I just started reading Landau and Lifschitz' Classical Theory of Fields today and I reached the section on the spacetime four-tensor.

The explanation given was that the four-tensor is a 4x4 matrix Aik with the property that for some transformation αik, elements of Aik are related to elements of the tensor A'ml in the transformed coordinates by the equation Aik = αimαklA'ml.

Am I correct in my understanding that this means that element aik of Aik is related to element a'ml of Aml, for some i, k, m, l, by the product αimαkl?

So if I have, for instance, a'23 and I want to find a14, then i = 1, k = 4, m = 2, and l = 3, so I multiply a'23 by the product of the elements α12 and α43 of the transformation matrix α? Or am I misunderstanding that?

2. Jan 28, 2016

### andrewkirk

Not quite. Using your notation, the basis-conversion equation is

$$a_{ik}=a'_{ml}\alpha_i^m\alpha_k^l$$

This looks like it's a product, but it's actually a sum of products, because under the Einstein Summation Convention we sum over matching subscript-superscript pairs. So it actually means:

$$a_{ik}=\sum_{m=1}^n\sum_{l=1}^n a'_{ml}\alpha_i^m\alpha_k^l$$

That's why I changed the $m$ and $l$ from subscripts to superscripts, by the way.

Also, the tensor is not a matrix.
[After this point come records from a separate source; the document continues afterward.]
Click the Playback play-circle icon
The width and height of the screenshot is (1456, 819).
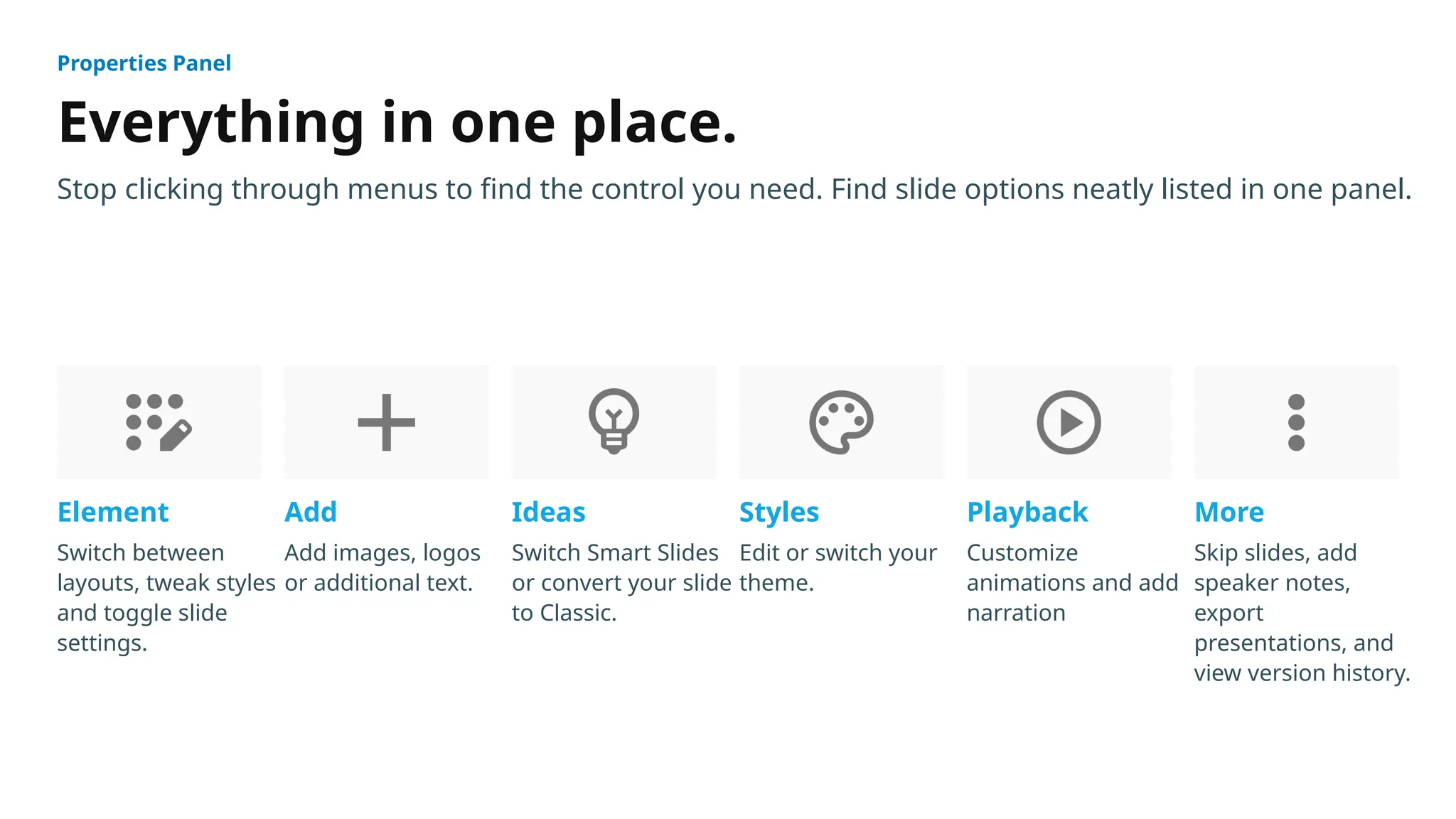click(1069, 422)
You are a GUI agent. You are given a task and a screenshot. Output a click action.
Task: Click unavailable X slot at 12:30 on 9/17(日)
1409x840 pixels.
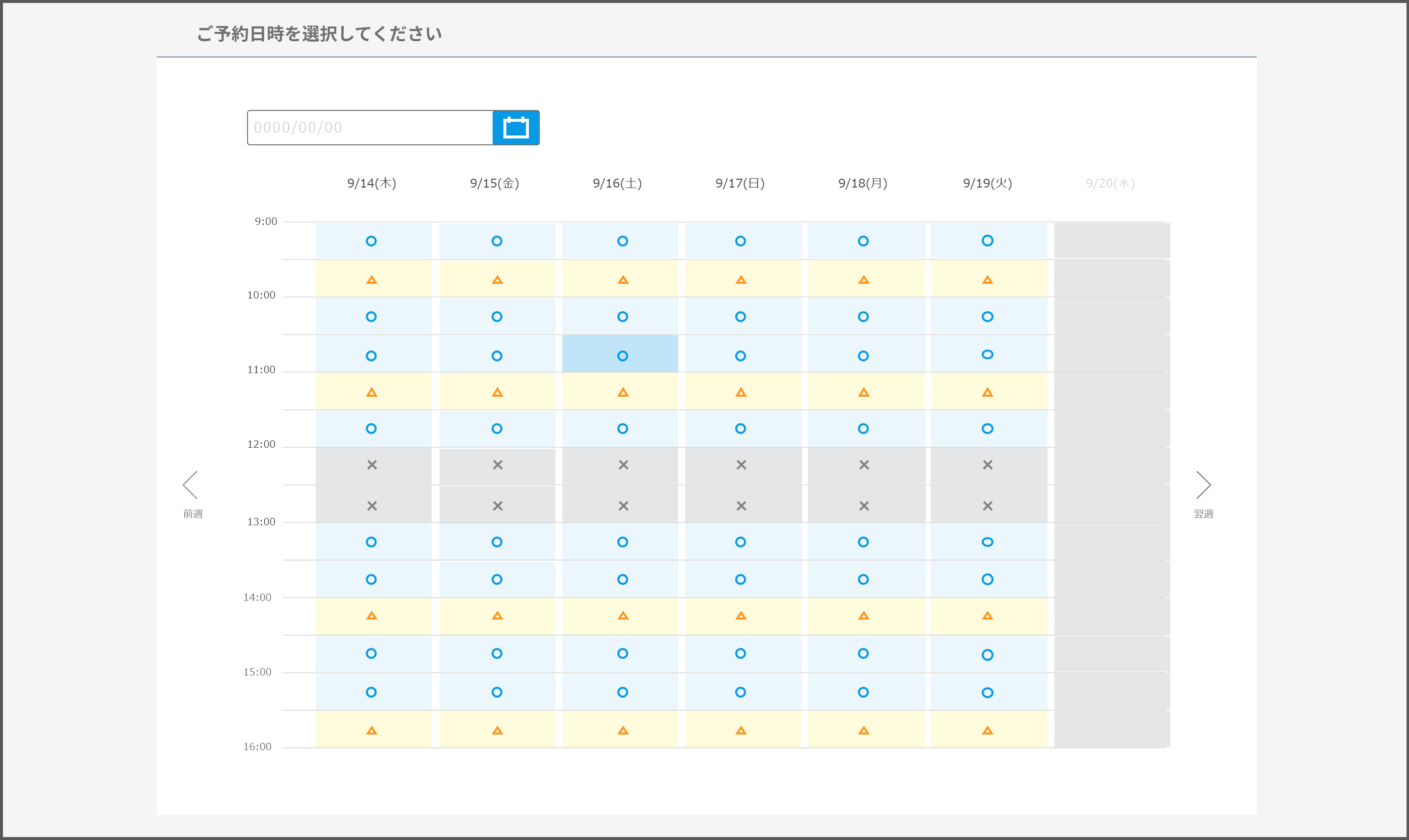(x=741, y=506)
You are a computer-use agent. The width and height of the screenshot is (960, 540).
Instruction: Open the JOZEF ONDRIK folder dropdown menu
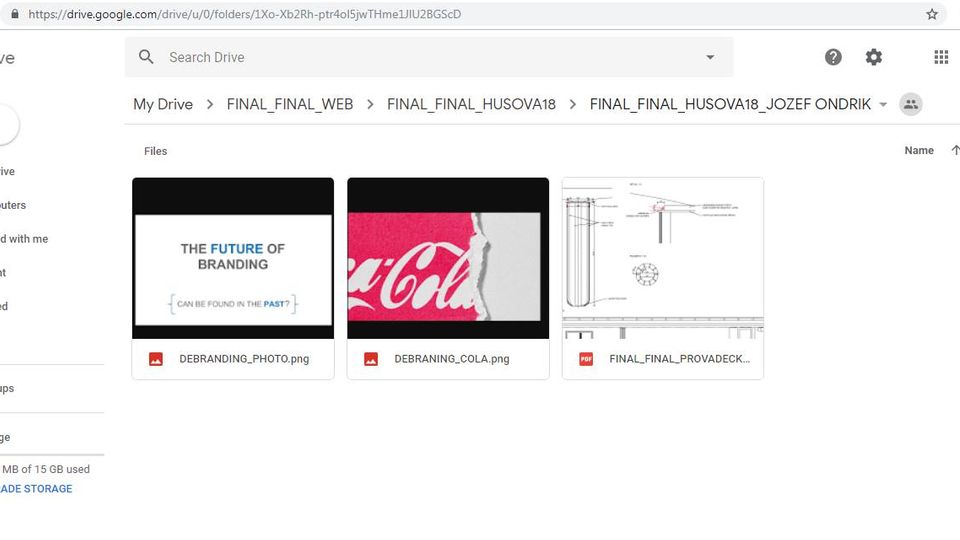pos(883,105)
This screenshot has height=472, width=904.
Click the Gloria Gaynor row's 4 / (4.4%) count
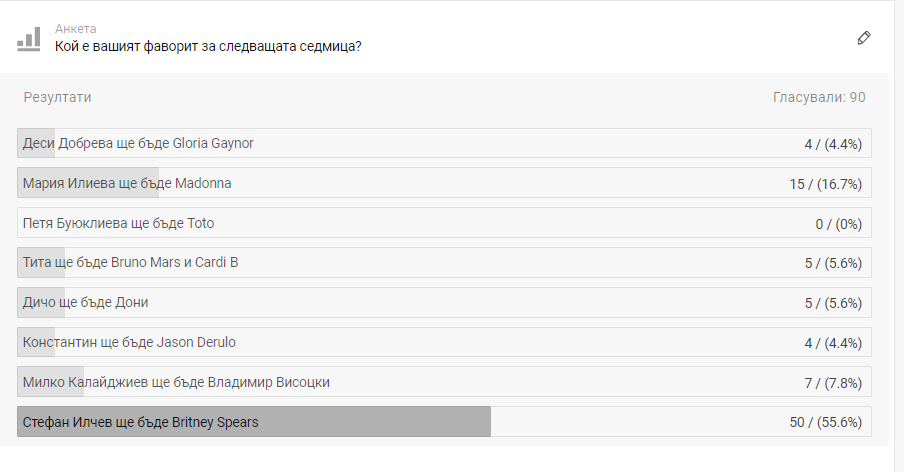click(834, 144)
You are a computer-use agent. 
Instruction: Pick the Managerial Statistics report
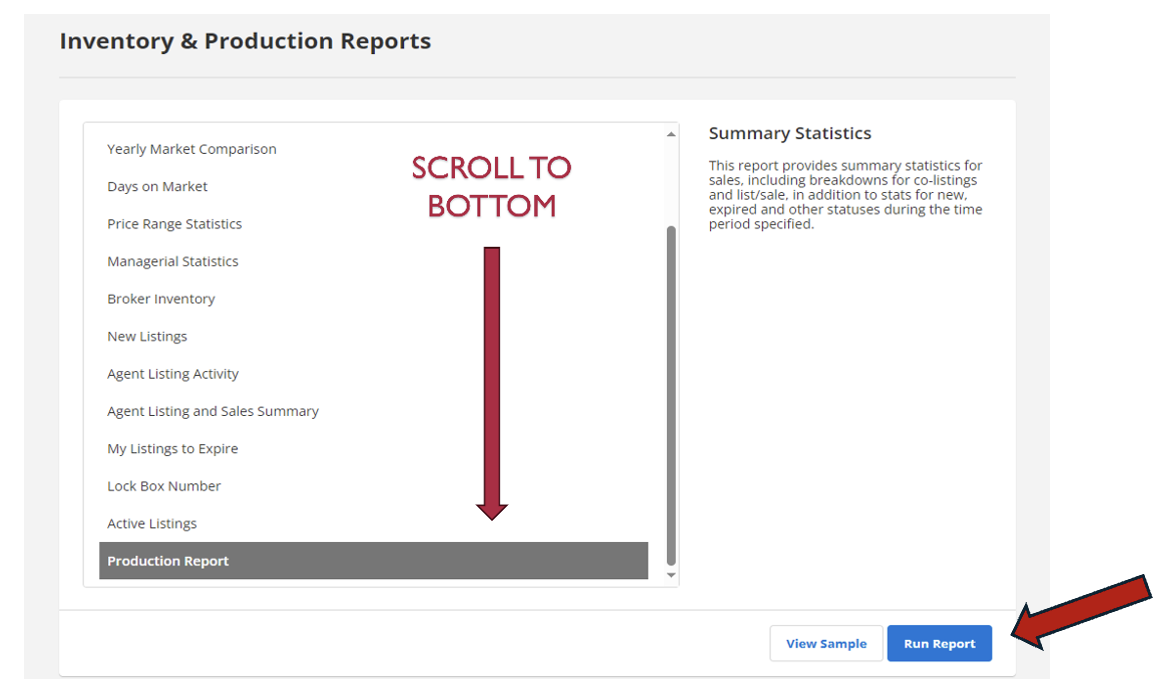(x=173, y=262)
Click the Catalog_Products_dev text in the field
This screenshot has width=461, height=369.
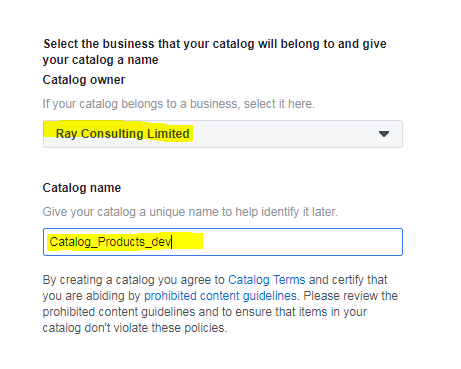point(110,242)
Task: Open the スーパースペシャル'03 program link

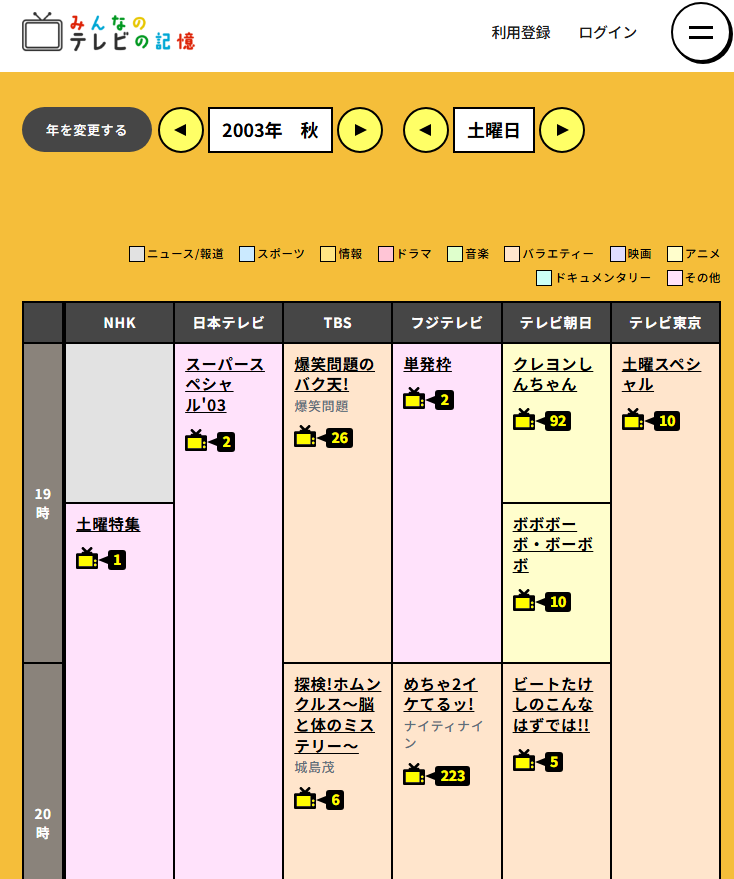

The matrix is a representation of the tensor in a given basis. This might seem like a quibble, but it will help a great deal with understanding as your reading goes on. One of the most important properties of tensors is that they are not dependent on the choice of basis of the underlying vector space.

3. Jan 29, 2016

### Brian T

As said before, the tensor is not a matrix but rather a geometric object (for ex, a vector is not the same as its components). One way to think of tensors, without defining the coordinate change rules, is as a multilinear map from elements of a vector space to the reals.